Records from a data collection:
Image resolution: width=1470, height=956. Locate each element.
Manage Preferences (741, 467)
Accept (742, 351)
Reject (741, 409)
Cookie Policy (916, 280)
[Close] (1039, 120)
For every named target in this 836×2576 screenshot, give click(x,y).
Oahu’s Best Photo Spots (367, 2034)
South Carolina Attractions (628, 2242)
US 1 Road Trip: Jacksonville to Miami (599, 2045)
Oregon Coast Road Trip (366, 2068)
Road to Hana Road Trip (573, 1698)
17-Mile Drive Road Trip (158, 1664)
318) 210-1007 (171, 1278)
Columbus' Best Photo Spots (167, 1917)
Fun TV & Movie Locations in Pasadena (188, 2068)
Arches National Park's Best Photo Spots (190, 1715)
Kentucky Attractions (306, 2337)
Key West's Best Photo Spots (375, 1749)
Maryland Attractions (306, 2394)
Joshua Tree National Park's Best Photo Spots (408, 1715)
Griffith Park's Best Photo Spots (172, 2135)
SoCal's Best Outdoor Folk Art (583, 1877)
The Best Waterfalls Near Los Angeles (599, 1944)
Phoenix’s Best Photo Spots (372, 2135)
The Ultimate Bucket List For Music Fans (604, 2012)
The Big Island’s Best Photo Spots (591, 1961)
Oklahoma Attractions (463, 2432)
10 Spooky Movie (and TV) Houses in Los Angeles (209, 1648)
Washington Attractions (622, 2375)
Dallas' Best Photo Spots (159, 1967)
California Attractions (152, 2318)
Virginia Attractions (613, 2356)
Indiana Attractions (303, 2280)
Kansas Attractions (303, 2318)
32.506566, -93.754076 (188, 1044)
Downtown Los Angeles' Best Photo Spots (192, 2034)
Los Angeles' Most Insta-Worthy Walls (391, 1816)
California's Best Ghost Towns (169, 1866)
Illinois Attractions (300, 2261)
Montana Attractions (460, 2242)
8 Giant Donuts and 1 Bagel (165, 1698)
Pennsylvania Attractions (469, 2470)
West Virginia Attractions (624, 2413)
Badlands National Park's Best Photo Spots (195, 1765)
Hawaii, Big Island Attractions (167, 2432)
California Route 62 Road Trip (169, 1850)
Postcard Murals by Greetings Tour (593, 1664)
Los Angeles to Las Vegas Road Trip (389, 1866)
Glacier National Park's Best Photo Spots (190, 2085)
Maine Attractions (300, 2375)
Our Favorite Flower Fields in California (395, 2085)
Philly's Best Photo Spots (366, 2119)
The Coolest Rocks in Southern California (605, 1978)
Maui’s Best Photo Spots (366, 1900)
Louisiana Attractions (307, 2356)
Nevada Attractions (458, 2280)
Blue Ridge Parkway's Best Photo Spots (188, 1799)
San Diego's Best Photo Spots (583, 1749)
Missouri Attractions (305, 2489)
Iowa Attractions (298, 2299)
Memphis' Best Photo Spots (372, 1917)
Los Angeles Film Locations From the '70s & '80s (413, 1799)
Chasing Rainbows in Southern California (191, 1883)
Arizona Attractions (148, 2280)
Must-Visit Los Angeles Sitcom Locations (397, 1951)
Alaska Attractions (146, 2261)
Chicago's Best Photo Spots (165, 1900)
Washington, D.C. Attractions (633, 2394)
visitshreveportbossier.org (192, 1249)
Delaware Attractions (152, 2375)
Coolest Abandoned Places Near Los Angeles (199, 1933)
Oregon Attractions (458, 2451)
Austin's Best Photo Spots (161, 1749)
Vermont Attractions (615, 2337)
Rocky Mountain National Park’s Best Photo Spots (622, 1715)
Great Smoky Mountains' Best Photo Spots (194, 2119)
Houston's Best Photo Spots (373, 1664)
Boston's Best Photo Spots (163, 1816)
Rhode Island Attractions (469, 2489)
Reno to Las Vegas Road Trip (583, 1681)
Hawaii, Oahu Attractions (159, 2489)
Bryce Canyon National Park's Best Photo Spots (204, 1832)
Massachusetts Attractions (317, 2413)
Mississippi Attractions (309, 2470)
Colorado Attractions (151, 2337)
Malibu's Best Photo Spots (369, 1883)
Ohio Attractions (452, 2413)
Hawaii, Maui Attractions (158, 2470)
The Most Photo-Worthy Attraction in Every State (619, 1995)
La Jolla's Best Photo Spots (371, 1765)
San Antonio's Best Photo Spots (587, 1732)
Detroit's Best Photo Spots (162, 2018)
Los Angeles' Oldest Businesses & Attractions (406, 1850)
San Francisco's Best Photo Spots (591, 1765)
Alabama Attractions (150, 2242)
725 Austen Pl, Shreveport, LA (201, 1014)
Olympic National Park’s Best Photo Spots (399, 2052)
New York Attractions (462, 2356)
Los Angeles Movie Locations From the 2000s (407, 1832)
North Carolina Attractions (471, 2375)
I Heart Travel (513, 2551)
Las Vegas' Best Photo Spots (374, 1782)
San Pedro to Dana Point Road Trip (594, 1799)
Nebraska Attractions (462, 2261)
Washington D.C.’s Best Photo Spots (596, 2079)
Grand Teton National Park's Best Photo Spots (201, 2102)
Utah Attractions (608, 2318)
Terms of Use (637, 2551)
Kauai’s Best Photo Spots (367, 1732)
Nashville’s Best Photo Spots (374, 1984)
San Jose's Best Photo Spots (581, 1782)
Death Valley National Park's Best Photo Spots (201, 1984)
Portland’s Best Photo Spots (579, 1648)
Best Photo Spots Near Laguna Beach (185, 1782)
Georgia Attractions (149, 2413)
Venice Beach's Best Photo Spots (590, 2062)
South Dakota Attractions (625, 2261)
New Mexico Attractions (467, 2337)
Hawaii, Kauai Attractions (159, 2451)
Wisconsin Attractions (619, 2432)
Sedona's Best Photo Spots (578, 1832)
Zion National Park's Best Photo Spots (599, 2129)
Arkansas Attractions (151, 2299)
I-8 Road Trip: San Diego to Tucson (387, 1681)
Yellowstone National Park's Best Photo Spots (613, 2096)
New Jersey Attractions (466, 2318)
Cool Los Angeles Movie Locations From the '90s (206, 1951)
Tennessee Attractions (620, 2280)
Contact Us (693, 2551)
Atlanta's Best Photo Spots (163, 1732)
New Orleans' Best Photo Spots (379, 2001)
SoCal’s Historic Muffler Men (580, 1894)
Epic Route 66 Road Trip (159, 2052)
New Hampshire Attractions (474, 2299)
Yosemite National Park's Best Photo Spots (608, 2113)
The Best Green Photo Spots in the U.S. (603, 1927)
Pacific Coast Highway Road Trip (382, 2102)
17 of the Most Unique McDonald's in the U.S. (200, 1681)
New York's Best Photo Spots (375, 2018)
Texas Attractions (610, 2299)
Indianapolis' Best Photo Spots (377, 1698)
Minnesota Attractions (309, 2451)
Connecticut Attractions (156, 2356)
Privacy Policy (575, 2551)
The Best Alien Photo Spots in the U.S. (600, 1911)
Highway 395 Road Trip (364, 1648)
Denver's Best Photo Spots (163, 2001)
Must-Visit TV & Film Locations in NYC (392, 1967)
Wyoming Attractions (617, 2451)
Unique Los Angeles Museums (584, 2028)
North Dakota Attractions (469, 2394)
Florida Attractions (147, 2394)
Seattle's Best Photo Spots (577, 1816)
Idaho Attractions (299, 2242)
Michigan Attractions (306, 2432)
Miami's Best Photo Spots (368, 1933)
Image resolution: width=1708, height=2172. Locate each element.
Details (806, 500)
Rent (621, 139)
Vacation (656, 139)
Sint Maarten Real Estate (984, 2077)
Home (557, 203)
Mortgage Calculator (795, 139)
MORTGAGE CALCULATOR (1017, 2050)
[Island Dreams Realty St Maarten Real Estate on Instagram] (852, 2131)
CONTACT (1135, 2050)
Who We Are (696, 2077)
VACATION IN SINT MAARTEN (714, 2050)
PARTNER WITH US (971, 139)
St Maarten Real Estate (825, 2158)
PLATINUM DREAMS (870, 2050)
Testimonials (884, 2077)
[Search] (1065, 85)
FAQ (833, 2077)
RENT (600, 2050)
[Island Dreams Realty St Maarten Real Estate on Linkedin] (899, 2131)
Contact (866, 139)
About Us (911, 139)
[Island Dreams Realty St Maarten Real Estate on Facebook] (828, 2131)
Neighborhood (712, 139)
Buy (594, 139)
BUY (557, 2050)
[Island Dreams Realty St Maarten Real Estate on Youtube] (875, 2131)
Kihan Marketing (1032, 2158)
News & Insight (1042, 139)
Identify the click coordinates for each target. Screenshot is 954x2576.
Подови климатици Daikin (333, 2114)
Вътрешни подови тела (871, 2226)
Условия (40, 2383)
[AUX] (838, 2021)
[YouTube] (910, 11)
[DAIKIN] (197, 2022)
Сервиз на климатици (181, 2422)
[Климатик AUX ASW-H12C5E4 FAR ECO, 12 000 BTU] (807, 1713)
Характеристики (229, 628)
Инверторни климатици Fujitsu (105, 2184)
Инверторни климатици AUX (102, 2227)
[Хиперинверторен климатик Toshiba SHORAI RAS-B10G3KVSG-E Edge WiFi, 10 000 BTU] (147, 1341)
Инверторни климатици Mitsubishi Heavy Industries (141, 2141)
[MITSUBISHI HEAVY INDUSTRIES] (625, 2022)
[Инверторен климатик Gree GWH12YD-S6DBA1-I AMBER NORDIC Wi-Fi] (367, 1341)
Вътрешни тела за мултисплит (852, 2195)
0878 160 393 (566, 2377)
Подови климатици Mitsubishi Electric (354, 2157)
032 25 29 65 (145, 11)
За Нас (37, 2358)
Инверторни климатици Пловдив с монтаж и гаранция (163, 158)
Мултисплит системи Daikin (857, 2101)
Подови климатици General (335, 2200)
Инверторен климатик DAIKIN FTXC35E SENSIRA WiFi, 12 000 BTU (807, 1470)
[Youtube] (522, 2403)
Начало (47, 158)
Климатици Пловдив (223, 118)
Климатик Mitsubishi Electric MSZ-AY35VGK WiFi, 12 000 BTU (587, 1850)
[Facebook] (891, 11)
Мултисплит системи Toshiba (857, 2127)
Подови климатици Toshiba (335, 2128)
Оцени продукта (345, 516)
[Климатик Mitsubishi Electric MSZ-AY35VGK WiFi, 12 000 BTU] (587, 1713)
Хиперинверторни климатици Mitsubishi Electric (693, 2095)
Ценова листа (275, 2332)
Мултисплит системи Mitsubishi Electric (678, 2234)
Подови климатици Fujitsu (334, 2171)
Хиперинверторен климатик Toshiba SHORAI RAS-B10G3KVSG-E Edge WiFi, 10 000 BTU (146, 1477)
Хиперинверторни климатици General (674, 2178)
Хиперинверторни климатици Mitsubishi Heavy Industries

§ **What the exercise asks**:
I'd like an exact copy of the lines above, from the very first one through the line that contains "SoCal's Best Outdoor Folk Art (583, 1877)", with nothing else added.

§ **Exercise output**:
Image resolution: width=1470, height=956. Locate each element.
Manage Preferences (741, 467)
Accept (742, 351)
Reject (741, 409)
Cookie Policy (916, 280)
[Close] (1039, 120)
For every named target in this 836×2576 screenshot, give click(x,y).
Oahu’s Best Photo Spots (367, 2034)
South Carolina Attractions (628, 2242)
US 1 Road Trip: Jacksonville to Miami (599, 2045)
Oregon Coast Road Trip (366, 2068)
Road to Hana Road Trip (573, 1698)
17-Mile Drive Road Trip (158, 1664)
318) 210-1007 (171, 1278)
Columbus' Best Photo Spots (167, 1917)
Fun TV & Movie Locations in Pasadena (188, 2068)
Arches National Park's Best Photo Spots (190, 1715)
Kentucky Attractions (306, 2337)
Key West's Best Photo Spots (375, 1749)
Maryland Attractions (306, 2394)
Joshua Tree National Park's Best Photo Spots (408, 1715)
Griffith Park's Best Photo Spots (172, 2135)
SoCal's Best Outdoor Folk Art (583, 1877)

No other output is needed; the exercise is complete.